Establish non-evaluative peer observation cycles.
Model thinking routines and reflection protocols in leadership meetings.
Promoting Collaboration and Peer Learning
What it looks like when this is strong
Leaders prioritize and resource PLCs and cross-role collaboration.
PLCs have clear purposes, norms, and structures for deep professional learning.
Possible indicators
Regular, well-attended PLC meetings with documented collaborative work.
Evidence of shared lesson designs, common assessments, and analysis of student work.
Sample next steps
Create a PLC calendar with focused agendas and outcomes.
Train PLC facilitators in effective norms and protocols.
Build in classroom visits connected to PLC goals.
Continuous Improvement and Targeted Coaching
What it looks like when this is strong
Leaders use Improvement Science mindsets and tools to guide adult learning.
Coaching and feedback are ongoing, targeted, and embedded in the school day.
Possible indicators
Coaching logs and PD participation data show regular engagement.
Teacher evaluations and self-assessments show growth in targeted areas.
Student data trends reflect effective instructional improvement.
Sample next steps
Implement a coaching model with regular cycles and clear focus areas.

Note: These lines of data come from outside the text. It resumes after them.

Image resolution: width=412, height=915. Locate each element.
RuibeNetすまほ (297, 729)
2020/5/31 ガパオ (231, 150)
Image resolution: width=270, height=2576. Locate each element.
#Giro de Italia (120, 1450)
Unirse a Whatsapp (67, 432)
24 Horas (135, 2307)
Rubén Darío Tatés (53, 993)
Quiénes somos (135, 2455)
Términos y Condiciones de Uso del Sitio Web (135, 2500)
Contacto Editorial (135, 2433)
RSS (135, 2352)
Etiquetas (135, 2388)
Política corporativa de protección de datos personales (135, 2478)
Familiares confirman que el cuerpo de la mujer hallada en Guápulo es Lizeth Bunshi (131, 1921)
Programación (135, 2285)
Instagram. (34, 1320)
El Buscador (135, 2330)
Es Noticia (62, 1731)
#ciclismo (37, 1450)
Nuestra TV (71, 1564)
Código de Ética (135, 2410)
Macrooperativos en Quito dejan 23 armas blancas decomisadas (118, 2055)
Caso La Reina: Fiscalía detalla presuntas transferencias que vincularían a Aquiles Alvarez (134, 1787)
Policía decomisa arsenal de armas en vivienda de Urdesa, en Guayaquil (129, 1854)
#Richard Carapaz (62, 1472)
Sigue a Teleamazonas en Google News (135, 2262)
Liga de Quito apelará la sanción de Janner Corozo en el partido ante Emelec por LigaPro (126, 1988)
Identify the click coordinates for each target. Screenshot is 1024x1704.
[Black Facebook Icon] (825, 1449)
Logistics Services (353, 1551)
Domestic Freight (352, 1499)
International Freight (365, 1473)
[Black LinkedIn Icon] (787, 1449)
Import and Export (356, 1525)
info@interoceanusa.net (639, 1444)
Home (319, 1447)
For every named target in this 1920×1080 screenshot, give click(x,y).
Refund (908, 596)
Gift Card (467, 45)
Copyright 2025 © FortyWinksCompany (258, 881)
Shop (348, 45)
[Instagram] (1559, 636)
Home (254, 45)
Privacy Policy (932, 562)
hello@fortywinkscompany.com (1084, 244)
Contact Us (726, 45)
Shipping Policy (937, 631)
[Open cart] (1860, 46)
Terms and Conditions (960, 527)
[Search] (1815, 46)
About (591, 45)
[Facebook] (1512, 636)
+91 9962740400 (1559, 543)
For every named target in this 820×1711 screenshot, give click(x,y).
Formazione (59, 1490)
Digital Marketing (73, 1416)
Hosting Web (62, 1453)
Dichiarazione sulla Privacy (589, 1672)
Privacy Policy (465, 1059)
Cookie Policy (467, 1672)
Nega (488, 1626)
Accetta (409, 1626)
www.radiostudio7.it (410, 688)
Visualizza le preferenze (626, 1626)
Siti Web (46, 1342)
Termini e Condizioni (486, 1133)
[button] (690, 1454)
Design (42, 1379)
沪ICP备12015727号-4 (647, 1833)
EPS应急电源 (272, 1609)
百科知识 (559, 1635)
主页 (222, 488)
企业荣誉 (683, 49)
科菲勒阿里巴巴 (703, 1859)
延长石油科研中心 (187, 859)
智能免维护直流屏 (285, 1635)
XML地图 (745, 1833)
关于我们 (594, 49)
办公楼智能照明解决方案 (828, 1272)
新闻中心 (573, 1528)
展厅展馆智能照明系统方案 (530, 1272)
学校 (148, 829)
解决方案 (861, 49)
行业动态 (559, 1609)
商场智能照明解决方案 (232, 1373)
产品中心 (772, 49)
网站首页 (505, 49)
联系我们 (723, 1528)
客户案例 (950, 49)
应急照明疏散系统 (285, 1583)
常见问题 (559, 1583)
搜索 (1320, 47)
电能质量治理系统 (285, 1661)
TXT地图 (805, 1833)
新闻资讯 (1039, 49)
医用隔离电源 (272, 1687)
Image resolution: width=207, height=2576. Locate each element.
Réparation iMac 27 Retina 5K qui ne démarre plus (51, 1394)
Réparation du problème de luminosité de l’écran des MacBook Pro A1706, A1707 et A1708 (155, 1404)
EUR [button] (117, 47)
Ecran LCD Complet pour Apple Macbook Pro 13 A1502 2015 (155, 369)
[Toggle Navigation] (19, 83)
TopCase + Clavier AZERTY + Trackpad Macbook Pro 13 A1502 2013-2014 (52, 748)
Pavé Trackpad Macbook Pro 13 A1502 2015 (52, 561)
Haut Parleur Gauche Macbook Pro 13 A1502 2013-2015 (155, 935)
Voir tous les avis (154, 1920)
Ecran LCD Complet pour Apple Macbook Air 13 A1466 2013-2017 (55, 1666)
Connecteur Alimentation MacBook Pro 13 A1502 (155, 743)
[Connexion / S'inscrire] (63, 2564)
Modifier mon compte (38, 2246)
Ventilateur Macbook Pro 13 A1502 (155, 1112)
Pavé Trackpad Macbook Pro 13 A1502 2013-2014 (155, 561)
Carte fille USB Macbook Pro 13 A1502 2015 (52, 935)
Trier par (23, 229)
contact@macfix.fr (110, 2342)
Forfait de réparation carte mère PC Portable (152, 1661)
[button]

Schedule consistent one-on-one check-ins for reflection and goal-setting.
Connect PD sessions to follow-up observations and feedback.
Creating a Culture of Shared Accountability
What it looks like when this is strong
Responsibility for student outcomes is collective, not isolated to individuals.
Frameworks like Design Thinking and Improvement Science (PDSA, driver diagrams) are used to examine and improve practices.
Possible indicators
Increased use of structured frameworks to tackle school-wide challenges.
Staff report shared ownership of both successes and challenges.
Student performance and climate data show steady improvement over time.
Sample next steps
Embed regular data-informed reflection sessions into staff meetings.
Use shared frameworks to analyze progress and adjust strategies.
Make improvement goals team-based, not just individual.
Modeling and Celebrating Success
What it looks like when this is strong
Leaders publicly recognize staff and student efforts that exemplify deep learning, collaboration, and academic safety.
Leaders also model the practices they promote: facilitation, inquiry, collaboration, and vulnerability.
Possible indicators
Regular recognition of innovations and bright spots in meetings, newsletters, and events.
Teacher morale, engagement, and retention trends improve.
Student work and achievement in priority areas show growth.
Sample next steps
Establish a recognition system for staff and students aligned to the essential conditions.
Host exhibitions and showcases of student work as a regular part of the school rhythm.
Invite teacher leaders to share practices at PD days and faculty meetings.
Closing Notes: Using the Model as an Evergreen Guide to Continuous Improvement
As you continue to return to this model - during planning cycles, PLCs, coaching conversations, and data reviews - add your own stories, artifacts, and refinements. Over time, it should feel less like a generic OWL tool and more like your community’s shared playbook for student success.
Used this way, the Student Success Maturity Model does more than organize an annual improvement plan. It helps normalize inquiry, empathy, experimentation, and reflection as part of everyday practice in classrooms. In the process, it supports your school or district in becoming a true learning organization - one where educators continually learn together, adapt practice, and redesign the system in service of students.